Le problème de l’origine des Turcs est demeuré assez obscur. Seules les sources chinoises nous apportent quelques renseignements sur des peuplades qui, vers le IIe millénaire av. J.-C., nomadisaient dans les étendues situées à l’ouest de la Chine septentrionale jusqu’aux environs du lac Baïkal, c’est-à-dire dans ce que l’on a appelé la Haute-Asie ou, selon la géographie moderne, la Mongolie. L’ensemble de ces territoires est isolé du reste du monde par de hautes montagnes : Altyn Tagh, Altaï, Saïan, Kingan, ou par des déserts : Lob-nor, Gobi. Dans les régions de faible altitude, le climat est désertique ou steppique : hivers très froids, étés très chauds, pluies rares ; les régions plus élevées bénéficient de quelques précipitations et sont alors couvertes de forêts ou de prairies. Plus à l’ouest, dans le Sin-Kiang (ou Turkestan chinois), la Dzoungarie et l’est du Turkestan russe, les conditions climatiques sont à peu près semblables, mais les oasis sont plus fréquentes, installées au pied des montagnes, comme dans le Tarim, où des centres tels que Kachgar, Yarkend, Khotan ont toujours été des points importants de concentration humaine et de sédentarisation.

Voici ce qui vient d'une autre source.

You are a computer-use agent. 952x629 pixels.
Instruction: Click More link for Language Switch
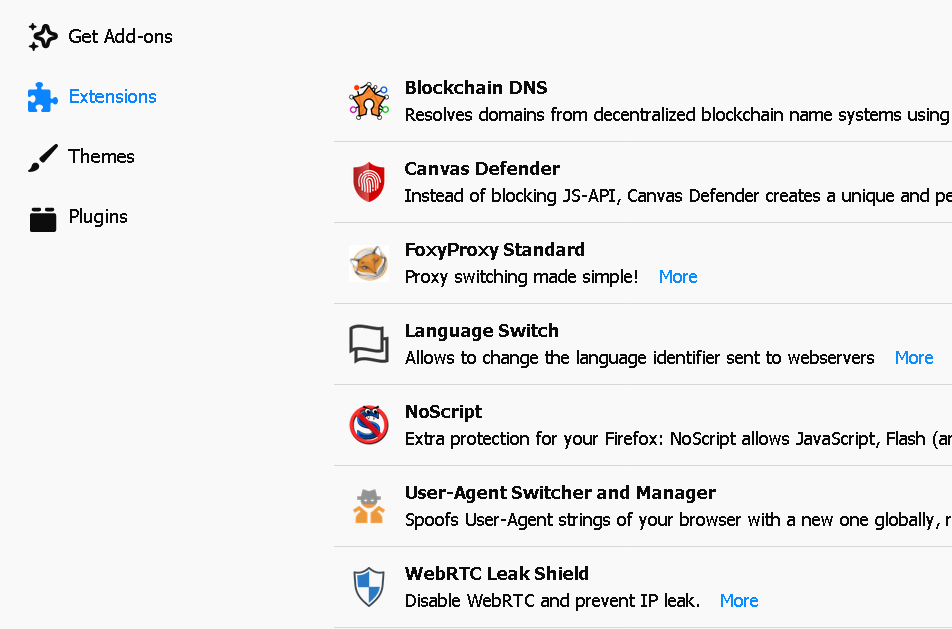pos(914,358)
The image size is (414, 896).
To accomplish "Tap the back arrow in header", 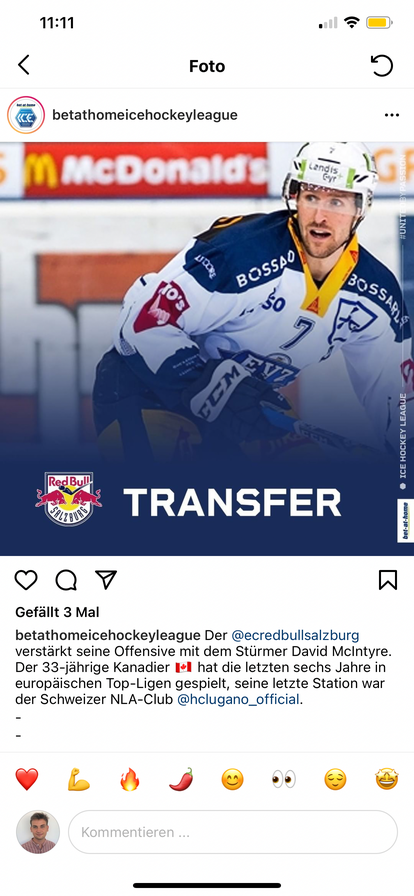I will pyautogui.click(x=23, y=66).
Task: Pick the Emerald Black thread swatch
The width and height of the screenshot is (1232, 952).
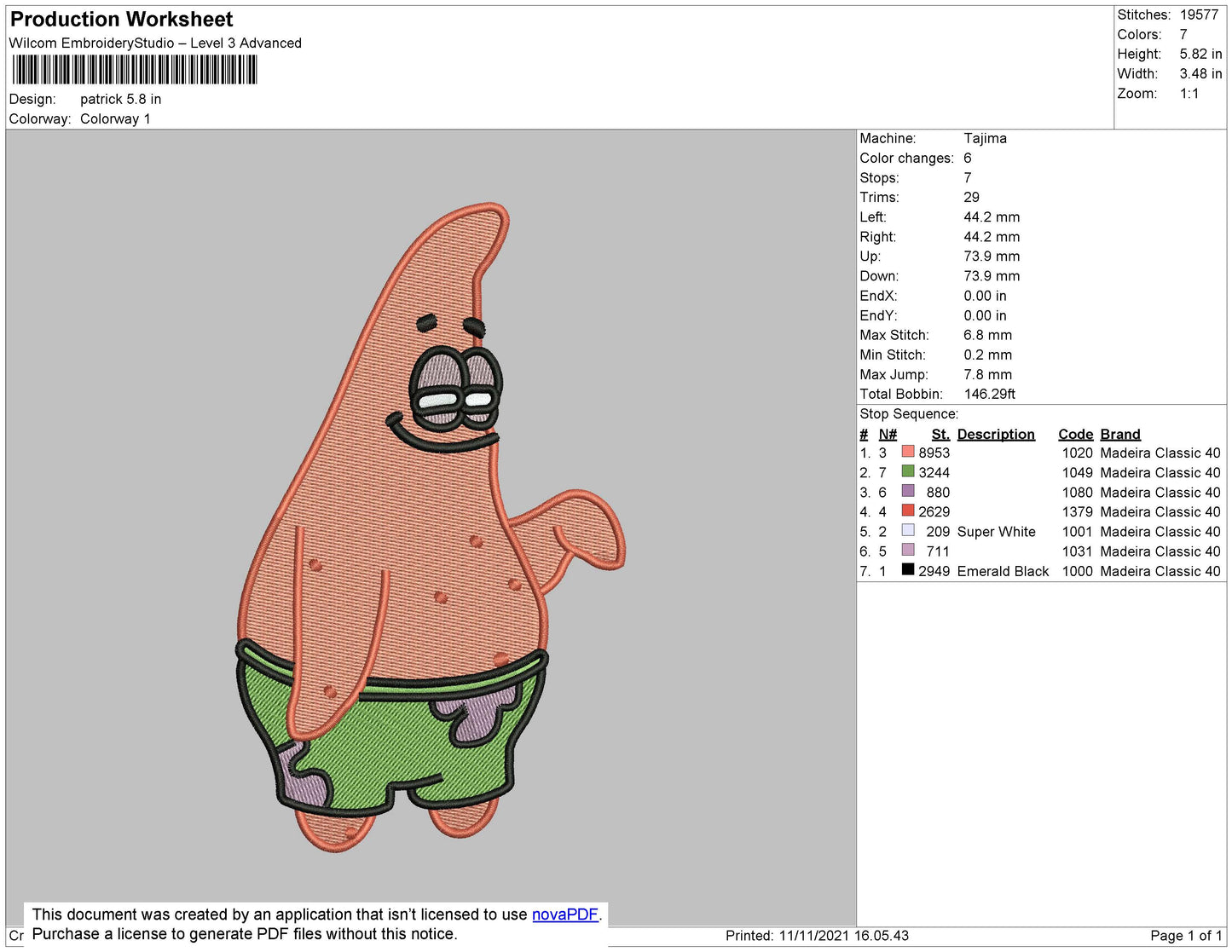Action: click(x=908, y=569)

De tout temps, les habitants de ces régions ont été avant tout des cavaliers nomades, pasteurs et chasseurs, vivant sous la tente. Ils semblent s’être organisés très tôt en tribus et en clans. Ignorant ou méprisant l’agriculture et l’industrie, en revanche ils pratiquent volontiers le pillage des pays voisins. Réfugiés dans leur contrée d’accès difficile, ils sont à l’abri des poursuites, mais constituent un danger permanent pour les régions limitrophes, et si parfois une autorité extérieure s’impose à eux, elle est le plus souvent nominale. Ces nomades ont formé trois groupes principaux : les Turcs, les Mongols et les Toungouzes, ancêtres des actuels Mandchous. Ces groupes se mélangent les uns les autres assez facilement, et ils forment alors ce que l’on pourrait appeler des confédérations de peuples, ainsi qu’il semble apparaître pour le groupe des Hiong-Nou.
Les Hiong-Nou. — Les annales chinoises du IIe millénaire mentionnent sous ce nom des peuplades qui nomadisent dans le Nord-Ouest de la Chine et dont l’habitat principal semble être la région de l’Ordos. Il n’est pas absolument sûr que les Hiong-Nou aient été tous des Turcs, mais l’élément turc devait y être prépondérant. On ne peut suivre leurs traces à travers les siècles ; on sait seulement qu’au IVe siècle av. J.-C. ils sont chassés du Chen-Si, et qu’au IIIe siècle ils sont installés en Mongolie intérieure ; leur capitale se trouve dans la région de l’Orkhon (affluent de droite de la Selenga). L'Etat Hiong-Nou atteint son apogée sous le souverain (ou Chan-Yu) Mao-Touen ou Mei-Tei (in-ne s.) : il s’étend alors du Chan-Si au bassin du Tarim. Mais, en proie à des querelles internes, les Hiong-Nou sont vaincus par les Chinois (44 ap. J.-C.) et se scindent dès lors en deux groupes : les Hiong-Nou orientaux qui, au IVe siècle, réapparaissent dans l’histoire de la Chine où ils fondent la dynastie des Pei-Han ou Han du Nord — et les Hiong-Nou occidentaux qui, poussés par la tribu mongole des Jouan-Jouan, se mettent en route vers l’ouest, traversent l’Oural, culbutent les Alaius, les Ostrogoths et les Wisigoths et s’installent en Pannonie : ce sont eux que l’Europe connaît sous le nom de Huns. Sous leur chef Attila ils remportent de brillants succès jusqu’à la défaite des Champs Catalauniques en 451 ; après cette date, ils refluent vers l’est et les derniers d’entre eux se réfugient soit au nord-ouest de la mer d’Azov, soit à l’embouchure du Don.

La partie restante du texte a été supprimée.